5 Must-See Shows Playing in New York City Now

Once the seasonal crowds thin, New York City theater sharpens, and the stages settle into a more purposeful rhythm as spring approaches. If you’ll be in the city over the next few months, the following five productions are worth your attention. They include limited runs and rotating casts, and together they represent a range of theatrical forms—from intimate musicals and emotionally raw drama to immersive, design-forward experiences.

Christian Pitts and Sam Tutty in Two Strangers (Carry a Cake Across New York) © Matthew Murphy

Two Strangers (Carry a Cake Across New York)

This compact, sharply written musical at the Longacre Theatre follows a British twenty-something and a practical New Yorker as they traverse Manhattan while delivering a wedding cake. After a successful run at Kiln Theatre in London, the show transferred to Broadway in November and has gained steady momentum. It stands out among recent new musicals for relying on two actors and a versatile set piece rather than spectacle or pre-existing intellectual property. The book and score are emotionally honest without slipping into sentimentality, delivering warmth and laughs through character-driven storytelling and clever staging.

Aaron Tveit and Lea Michele in Chess © Matthew Murphy

Chess the Musical

At the Imperial Theatre, Chess returns to Broadway in a production that finally matches the scale and musical demands of its score. Lea Michele gives a commanding performance that showcases her full range as a singer and actor, joined by Aaron Tveit and Nicholas Christopher to form a tense, vocally precise triangle. With a reworked book by Danny Strong and direction from Michael Mayer, the show shifts from a dated Cold War backdrop into a taut conflict of politics and personal stakes, heightened by rigorous performances and clear dramatic focus.

Carrie Coon and Namir Smallwood in Bug © Matthew Murphy

Bug

Tracy Letts’s Bug, now at the Samuel J. Friedman Theatre, confines two characters to a dim Oklahoma motel room and strips the world down to their belief systems. Carrie Coon and Namir Smallwood reprise roles they’ve refined in earlier productions, delivering raw, committed performances that the material demands. What starts as cautious companionship spirals into shared paranoia, and the mounting tension pushes the play toward an unnerving climax. This is the play’s first Broadway staging, and its themes—disinformation, isolation, and psychological unraveling—resonate strongly. The run is limited, currently playing through early March.

Cole Escola in Oh, Mary! © Emilio Madrid

Oh, Mary!

Oh, Mary! is Cole Escola’s off-kilter take on Mary Todd Lincoln, playing at the Lyceum Theatre with a tone that deliberately oscillates between unhinged and precisely choreographed. The title role has rotated regularly since Escola’s original run, with notable performers stepping in for limited engagements. John Cameron Mitchell leads through April 26. More than any single performer, the show itself is the highlight: a jagged, comedic, and structurally chaotic piece that uses form and theatrical mechanics as much as dialogue to deliver its effects. Each performance varies, and that unpredictability is part of the work’s point.

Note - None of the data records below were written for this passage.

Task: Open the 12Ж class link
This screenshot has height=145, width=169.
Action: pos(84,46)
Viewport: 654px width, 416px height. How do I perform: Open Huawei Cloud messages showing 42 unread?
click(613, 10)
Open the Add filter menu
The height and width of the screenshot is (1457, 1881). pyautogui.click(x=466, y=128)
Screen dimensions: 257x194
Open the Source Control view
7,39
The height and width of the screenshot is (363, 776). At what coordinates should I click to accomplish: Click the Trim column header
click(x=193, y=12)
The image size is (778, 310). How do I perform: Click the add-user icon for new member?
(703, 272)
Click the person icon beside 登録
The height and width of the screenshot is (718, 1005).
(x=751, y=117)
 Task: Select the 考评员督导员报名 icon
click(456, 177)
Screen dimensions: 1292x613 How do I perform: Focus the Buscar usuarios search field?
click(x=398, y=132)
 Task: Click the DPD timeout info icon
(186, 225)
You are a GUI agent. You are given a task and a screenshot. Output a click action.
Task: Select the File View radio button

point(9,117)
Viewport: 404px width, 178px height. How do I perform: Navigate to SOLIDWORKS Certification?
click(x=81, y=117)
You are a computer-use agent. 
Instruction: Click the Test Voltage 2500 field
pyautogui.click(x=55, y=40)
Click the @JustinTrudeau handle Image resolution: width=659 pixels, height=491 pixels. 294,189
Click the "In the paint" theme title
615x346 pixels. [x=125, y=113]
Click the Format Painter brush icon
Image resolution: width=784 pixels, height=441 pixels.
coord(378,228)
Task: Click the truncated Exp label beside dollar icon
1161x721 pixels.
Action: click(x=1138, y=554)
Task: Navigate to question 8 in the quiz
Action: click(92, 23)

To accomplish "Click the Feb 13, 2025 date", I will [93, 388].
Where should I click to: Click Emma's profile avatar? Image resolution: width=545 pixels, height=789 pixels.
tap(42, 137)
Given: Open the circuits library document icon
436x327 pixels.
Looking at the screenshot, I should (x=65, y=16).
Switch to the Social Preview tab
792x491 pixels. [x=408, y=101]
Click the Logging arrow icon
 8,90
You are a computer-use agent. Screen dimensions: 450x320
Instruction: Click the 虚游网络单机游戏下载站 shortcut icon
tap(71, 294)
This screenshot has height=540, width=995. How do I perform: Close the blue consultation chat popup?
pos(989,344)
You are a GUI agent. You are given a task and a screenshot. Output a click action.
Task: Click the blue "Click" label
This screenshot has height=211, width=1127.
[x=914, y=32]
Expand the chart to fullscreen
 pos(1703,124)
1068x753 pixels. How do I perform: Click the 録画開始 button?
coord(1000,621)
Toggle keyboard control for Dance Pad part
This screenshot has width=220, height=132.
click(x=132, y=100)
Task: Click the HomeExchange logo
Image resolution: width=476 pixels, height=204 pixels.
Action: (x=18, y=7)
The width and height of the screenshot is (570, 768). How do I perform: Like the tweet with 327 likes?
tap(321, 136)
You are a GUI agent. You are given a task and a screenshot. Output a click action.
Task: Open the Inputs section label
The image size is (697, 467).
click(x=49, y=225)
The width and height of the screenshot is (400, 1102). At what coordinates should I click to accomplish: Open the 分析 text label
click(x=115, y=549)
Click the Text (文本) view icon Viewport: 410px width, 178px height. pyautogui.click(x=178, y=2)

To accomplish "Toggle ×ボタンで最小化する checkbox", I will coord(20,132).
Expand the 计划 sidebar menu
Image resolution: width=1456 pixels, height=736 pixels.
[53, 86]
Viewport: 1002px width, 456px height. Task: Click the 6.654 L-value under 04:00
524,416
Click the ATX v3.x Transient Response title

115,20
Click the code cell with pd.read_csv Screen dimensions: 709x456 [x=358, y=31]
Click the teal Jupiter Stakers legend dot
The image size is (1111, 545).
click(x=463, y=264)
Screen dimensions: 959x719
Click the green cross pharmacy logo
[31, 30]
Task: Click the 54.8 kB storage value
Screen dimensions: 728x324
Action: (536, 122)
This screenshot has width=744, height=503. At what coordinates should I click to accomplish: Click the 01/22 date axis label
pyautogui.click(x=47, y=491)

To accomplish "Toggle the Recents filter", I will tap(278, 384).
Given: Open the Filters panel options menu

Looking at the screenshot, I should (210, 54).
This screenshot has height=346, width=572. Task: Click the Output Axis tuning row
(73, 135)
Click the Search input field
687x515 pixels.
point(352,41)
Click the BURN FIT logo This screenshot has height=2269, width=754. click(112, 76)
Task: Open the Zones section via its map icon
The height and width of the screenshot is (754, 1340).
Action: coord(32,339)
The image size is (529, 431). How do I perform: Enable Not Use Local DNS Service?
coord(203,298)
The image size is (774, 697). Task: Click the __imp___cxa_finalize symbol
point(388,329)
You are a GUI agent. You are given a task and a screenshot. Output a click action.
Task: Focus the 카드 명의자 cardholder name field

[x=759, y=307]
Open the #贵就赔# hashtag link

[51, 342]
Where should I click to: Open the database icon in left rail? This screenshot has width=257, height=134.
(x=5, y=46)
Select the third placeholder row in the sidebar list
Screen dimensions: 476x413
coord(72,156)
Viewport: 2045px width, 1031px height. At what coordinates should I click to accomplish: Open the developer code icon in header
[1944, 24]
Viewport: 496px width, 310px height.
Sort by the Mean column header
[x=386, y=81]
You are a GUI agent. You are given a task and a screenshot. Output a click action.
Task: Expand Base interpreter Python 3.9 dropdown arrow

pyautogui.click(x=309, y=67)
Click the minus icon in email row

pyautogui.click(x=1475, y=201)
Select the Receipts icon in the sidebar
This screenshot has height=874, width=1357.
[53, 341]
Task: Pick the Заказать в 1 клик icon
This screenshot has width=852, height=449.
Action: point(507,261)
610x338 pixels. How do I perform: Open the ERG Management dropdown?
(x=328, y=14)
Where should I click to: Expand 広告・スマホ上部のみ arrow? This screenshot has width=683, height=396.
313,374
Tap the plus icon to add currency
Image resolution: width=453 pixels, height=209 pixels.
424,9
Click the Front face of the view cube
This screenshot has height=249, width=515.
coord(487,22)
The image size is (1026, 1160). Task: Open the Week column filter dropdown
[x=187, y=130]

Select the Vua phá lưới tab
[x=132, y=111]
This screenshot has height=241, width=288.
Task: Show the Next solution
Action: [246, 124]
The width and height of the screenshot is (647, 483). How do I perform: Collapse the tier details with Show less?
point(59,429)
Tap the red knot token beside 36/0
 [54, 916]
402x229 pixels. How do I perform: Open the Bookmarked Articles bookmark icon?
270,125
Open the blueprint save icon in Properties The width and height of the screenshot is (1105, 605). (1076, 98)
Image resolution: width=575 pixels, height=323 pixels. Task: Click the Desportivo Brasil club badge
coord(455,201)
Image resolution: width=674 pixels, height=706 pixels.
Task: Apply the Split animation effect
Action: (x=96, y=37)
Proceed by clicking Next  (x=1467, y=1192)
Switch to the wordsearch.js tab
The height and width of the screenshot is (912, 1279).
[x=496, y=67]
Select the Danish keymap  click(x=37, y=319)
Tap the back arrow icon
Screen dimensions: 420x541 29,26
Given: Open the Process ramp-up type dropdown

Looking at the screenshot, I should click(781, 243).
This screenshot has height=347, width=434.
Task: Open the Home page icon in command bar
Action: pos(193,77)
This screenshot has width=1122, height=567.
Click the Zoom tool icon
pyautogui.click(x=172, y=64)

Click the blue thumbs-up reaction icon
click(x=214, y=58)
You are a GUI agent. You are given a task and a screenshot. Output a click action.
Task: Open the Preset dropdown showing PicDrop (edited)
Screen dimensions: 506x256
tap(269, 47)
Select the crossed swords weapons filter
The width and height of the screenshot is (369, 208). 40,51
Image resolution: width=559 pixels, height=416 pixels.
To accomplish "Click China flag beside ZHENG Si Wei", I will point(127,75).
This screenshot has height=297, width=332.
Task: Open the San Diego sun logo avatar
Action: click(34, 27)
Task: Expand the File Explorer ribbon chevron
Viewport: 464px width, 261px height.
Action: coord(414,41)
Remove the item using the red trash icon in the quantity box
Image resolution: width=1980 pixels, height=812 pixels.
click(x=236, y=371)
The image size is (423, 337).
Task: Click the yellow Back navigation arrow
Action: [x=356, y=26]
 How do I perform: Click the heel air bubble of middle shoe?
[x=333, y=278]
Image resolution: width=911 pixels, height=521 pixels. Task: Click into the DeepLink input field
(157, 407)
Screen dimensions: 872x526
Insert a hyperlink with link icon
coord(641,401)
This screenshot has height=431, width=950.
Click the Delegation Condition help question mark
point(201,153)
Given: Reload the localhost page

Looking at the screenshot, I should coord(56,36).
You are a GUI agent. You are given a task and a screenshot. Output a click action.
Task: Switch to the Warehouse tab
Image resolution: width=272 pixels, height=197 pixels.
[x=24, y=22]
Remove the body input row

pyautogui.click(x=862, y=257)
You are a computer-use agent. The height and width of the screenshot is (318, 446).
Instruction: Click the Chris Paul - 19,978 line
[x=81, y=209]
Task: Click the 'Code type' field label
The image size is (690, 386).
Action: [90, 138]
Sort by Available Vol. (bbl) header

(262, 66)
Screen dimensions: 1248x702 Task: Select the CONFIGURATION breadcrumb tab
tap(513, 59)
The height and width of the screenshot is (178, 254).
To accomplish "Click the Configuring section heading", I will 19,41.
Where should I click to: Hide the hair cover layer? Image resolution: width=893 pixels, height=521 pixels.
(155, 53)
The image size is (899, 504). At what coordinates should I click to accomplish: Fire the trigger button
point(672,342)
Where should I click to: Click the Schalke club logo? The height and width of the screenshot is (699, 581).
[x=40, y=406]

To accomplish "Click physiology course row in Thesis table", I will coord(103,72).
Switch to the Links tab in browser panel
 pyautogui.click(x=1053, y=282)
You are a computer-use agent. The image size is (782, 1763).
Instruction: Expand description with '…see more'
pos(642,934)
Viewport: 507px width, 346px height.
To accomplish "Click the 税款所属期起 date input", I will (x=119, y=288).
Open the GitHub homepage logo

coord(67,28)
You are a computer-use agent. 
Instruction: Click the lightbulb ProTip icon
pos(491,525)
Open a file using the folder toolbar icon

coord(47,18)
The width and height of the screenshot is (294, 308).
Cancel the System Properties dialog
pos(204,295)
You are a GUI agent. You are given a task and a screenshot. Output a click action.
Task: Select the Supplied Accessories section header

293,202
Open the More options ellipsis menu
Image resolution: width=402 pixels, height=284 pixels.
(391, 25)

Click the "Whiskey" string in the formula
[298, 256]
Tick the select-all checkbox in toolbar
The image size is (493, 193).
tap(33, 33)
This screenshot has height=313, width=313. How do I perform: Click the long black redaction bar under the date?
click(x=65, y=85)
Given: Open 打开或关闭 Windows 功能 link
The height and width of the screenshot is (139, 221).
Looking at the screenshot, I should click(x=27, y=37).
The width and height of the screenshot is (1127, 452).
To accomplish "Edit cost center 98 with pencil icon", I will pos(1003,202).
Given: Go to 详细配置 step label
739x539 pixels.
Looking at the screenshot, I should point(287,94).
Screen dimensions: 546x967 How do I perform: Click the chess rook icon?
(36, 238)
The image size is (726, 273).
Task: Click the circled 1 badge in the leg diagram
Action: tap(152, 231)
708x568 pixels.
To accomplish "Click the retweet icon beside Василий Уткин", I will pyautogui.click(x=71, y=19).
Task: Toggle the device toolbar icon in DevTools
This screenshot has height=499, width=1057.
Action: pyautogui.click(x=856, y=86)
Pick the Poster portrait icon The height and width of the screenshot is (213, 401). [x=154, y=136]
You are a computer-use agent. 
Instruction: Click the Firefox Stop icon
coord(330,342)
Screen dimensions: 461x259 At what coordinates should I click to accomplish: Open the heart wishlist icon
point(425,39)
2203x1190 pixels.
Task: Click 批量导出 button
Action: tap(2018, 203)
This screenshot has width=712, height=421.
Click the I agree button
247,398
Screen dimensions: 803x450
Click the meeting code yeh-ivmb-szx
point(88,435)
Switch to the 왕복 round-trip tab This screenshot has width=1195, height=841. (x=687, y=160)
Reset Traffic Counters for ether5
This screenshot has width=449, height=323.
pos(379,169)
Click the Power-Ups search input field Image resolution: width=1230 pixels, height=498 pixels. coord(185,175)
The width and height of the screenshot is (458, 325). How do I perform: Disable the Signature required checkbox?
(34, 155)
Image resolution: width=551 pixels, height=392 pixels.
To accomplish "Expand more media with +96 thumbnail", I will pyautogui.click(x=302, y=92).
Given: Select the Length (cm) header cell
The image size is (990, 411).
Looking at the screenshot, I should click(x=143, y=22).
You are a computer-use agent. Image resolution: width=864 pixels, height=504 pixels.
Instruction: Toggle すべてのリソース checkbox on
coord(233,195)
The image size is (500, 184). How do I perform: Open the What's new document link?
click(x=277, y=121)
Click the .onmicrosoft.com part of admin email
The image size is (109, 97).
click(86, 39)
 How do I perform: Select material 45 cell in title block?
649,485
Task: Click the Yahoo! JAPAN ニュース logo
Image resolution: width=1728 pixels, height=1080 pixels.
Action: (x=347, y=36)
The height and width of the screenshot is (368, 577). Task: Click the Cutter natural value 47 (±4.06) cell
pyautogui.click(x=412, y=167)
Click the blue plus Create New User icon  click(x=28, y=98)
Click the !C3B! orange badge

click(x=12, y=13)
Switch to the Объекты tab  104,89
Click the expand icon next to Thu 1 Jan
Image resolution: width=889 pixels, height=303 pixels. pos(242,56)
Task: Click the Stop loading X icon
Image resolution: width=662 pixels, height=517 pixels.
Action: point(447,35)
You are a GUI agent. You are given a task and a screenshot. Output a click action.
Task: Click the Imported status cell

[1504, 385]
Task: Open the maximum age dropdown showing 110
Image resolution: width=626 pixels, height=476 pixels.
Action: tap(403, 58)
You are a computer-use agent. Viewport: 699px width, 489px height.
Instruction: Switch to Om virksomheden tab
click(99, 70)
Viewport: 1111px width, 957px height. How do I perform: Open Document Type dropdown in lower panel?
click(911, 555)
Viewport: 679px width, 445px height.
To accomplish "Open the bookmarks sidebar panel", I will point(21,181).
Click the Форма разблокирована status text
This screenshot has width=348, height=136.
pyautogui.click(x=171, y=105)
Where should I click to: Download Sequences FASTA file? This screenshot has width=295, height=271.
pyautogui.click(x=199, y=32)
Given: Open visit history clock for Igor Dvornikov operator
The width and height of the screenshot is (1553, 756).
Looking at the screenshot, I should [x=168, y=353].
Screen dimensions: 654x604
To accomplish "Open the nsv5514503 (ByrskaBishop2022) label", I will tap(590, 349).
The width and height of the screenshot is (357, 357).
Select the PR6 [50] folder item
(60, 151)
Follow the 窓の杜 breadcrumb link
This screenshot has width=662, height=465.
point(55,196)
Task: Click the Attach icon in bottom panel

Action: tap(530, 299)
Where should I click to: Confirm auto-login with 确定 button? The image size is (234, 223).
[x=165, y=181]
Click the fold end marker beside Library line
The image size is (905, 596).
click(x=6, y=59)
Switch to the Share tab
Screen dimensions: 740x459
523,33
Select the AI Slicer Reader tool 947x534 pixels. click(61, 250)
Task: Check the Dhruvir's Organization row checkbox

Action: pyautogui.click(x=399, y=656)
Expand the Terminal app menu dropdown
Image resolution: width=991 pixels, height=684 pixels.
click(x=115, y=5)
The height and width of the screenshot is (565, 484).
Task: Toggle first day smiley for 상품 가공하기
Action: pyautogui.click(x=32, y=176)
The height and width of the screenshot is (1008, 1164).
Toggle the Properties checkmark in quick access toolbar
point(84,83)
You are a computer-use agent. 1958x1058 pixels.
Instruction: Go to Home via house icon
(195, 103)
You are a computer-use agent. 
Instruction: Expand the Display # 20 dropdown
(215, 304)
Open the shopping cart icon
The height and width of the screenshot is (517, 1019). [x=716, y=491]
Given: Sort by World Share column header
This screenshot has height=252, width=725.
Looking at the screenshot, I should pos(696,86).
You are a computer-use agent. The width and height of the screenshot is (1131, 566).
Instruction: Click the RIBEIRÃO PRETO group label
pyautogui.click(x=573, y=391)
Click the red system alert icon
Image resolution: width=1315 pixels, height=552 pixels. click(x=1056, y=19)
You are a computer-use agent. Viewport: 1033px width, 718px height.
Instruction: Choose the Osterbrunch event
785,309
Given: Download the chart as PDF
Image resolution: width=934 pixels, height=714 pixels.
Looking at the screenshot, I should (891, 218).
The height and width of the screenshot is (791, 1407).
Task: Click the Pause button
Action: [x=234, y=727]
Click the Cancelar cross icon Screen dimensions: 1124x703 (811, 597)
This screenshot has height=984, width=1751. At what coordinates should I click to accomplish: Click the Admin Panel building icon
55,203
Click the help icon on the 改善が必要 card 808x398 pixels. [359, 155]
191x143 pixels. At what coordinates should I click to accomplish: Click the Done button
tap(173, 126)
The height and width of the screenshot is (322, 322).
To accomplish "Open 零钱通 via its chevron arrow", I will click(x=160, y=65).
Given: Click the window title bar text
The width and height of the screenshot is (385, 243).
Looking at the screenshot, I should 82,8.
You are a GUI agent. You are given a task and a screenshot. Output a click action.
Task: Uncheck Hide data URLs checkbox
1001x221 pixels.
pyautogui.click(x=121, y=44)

Masquerade © Matthew Murphy and Evan Zimmerman

Masquerade

Masquerade is an immersive, multi-floor experience in Midtown that asks audiences to move through scenes rather than sit and watch them. Reimagining elements of the Phantom of the Opera universe, the production layers encounters in an ornate, intentionally disorienting environment. Under Diane Paulus’s direction, the evening reads like choreography: audiences follow a guided path through intimate scenes and encounter familiar characters at unnerving proximity. The design is polished and exacting, and the required formalwear and masks amplify the atmosphere, making the event feel like a staged social ritual. The show has been extended into early summer due to demand.